Buy your office, and someone else's: "A significant and surprising giveaway in the conference bill" will "expand the ability of highly-paid owners in certain industries — particularly those heavy in property but with few employees, like real estate — to qualify for the pass-through deduction," which reduces the top income tax rate to a little below 30 percent.
Giving "no policy justification," the law arbitrarily gives these extra breaks to real estate investors, developers, construction engineers and architects, and other "firms that don't pay wages" but do use "depreciable tangible property," such as robotic manufacturing equipment.
While favoring real estate developers like President Trump's family, the law bars "health, law, accounting, (insurance), performing arts, consulting, athletics, financial service, and brokerage" small businesses from enjoying that same pass-through tax break. But there's a way around that, the experts say:
Be a contractor: Professionals in all fields, who are earning low-to-mid-six-figure salaries working for others, now have new incentive to "quit their job and become an independent contractor," and/or combine their practices into new partnerships in tax-protected fields, gaining access to the lower pass-through rate instead of paying the higher taxes imposed on high-wage labor.
Call your local pols: New Jersey, Philadelphia, and other places where Congress tried to cut off state and local tax breaks for high-income workers will likely "respond creatively" and try to keep that income federal-tax-free. For example, since state and local business taxes are still deductible, states could shift payroll taxes, from workers, to businesses. States could also designate public programs as charities, and fund them with tax-deductible payroll contributions.
Move jobs out of the U.S.: While President Trump says he wants to bring factories back home, the new tax law gives businesses new incentives to move operations overseas. The act lets companies collect 10 percent annual returns on foreign factories and offices, tax free. This "encourages U.S. firms to locate tangible assets and accompanying jobs overseas" and to invest abroad.
The act also sets an attractive-looking income tax rate of just over 13 percent on exports. But U.S. companies may use this to "round-trip" exports, selling U.S. goods to foreign distributors "who then resell back into the United States," thus avoiding the higher U.S. corporate income tax rate. (Sadly for exporters, the tax subsidy appears to violate World Trade Organization agreements that the U.S. has signed. European countries have already threatened to sue.)
Rent your stuff: The act sets other incentives for business "to engage in transactions that serve to basically pump money out of the Treasury and into the pockets of well-advised taxpayers." For example, equipment purchases — new or old, even sale/leasebacks of equipment currently in use — will now allow "an immediate write-off," a "generous, and unjustified, handout to existing investment."
Borrow more: The act limits business loan-interest payment deductions to 30 percent of profits.

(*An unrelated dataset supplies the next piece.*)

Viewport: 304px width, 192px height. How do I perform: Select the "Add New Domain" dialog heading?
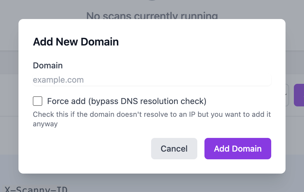(76, 42)
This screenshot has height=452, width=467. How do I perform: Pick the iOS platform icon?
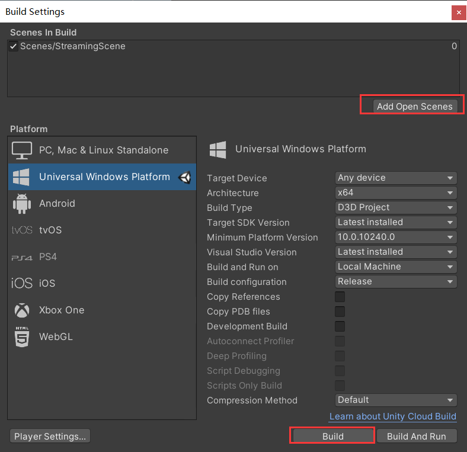click(x=22, y=283)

But convert that debt payment into an equity-interest partnership payment, for example through the use of pass-through entities, and you can cut your taxes again.

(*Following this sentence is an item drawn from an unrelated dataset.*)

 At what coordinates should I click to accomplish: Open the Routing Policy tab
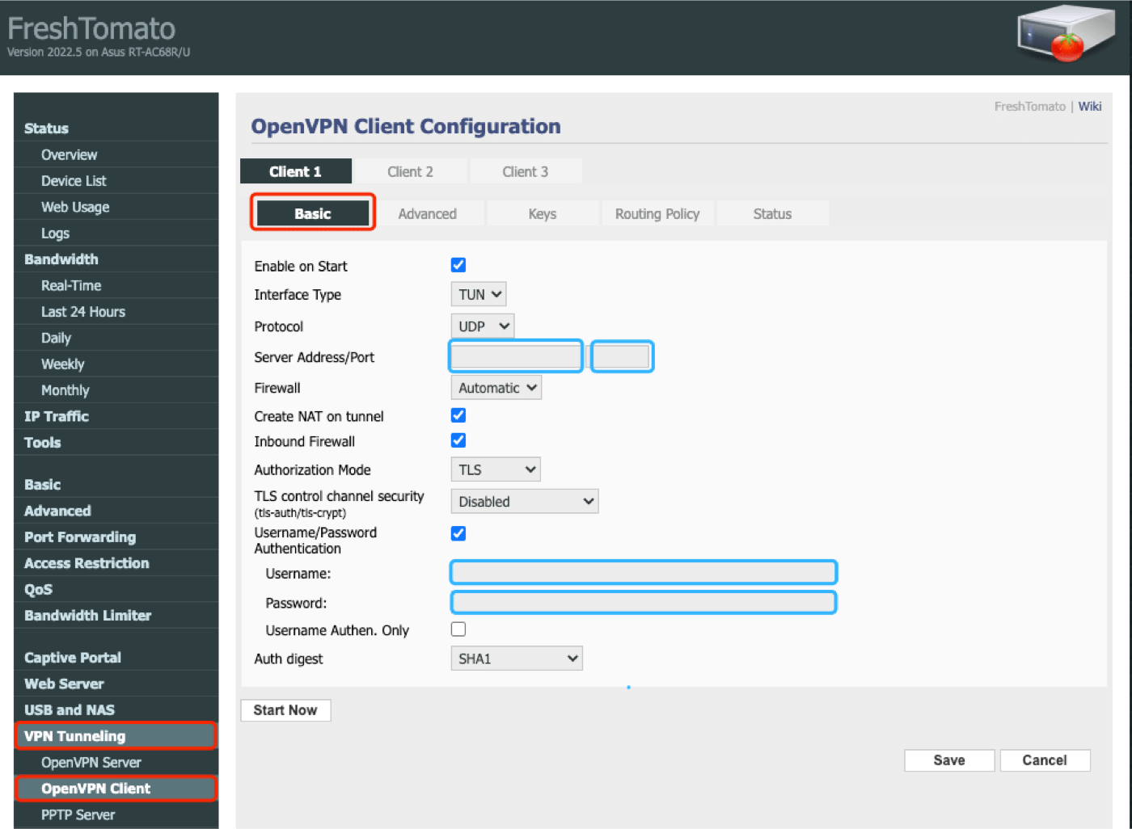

The act also encourages businesses to reorganize in ways that "avoid the deduction limit on executive compensation." It taxes legal settlements, including the lawyer fees that eat deeply into recoveries. It taxes some mutual fund investment losses, even if there are also gains.
Since this is all becoming law in a hurry, "we expect 2018 to be something of a 'Wild West' " for well-off taxpayers and their advisers," the analysts conclude. Given Congress' "irresponsibility" in "moving so quickly to a vote" on such a contradictory law, the tax analysts call on the IRS — depleted by years of budget cuts, and without a Trump-appointed full-time chief — to act fast to set whatever ground rules it can, before a rush of well-advised taxpayers file returns interpreting the new law in creatively liberal ways, forcing the IRS onto the defensive and the national budget deeper into deficit.